Fig 4. The cells at the origin of CSCC.

a | Activation of oncogenic Kras and deletion of Trp53 in interfollicular epidermis (IFE) and hair follicle (HF) stem cells lead to cutaneous squamous cell carcinoma (CSCC) formation, whereas these gene alterations in IFE progenitors or matrix transit-amplifying cells do not lead to CSCC formation. Oncogenic activation of Kras and deletion of Trp53 in IFE stem cells lead to the generation of well-differentiated CSCCs, whereas activation of the same oncogenic hits in HF stem cells leads to the generation of CSCCs with epithelial to mesenchymal transition (EMT) features. b | The transcriptional and epigenetic landscape of the cell of origin influences tumour differentiation.

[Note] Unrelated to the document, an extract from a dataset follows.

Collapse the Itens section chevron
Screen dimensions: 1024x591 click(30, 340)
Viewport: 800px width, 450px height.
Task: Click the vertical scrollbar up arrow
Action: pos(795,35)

Upon oncogenic Kras expression and Trp53 deletion, a core of transcription factors (including members of the adaptor protein 1 (AP1), E26 transformation-specific (ETS) and nuclear factor 1 (NF1) families) promote tumour gene expression independently of the cell of origin. In addition to this core of transcription factors, lineage-specific transcription factors controlled by the cells of origin of CSCCs influence the specific differentiation of the tumours. Tumour protein 63 (TP63) and Krüppel-like factor 5 (KLF5) promote the expression of IFE genes and the development of well-differentiated squamous cell carcinomas (SCCs), whereas SMAD family member 2 (SMAD2), nuclear factor of activated T cell, cytoplasmic 1 (NFATC1) and transcription factor 7-like 1 (TCF7L1) promote the expression of HF genes and the development of SCCs in which EMT occurs.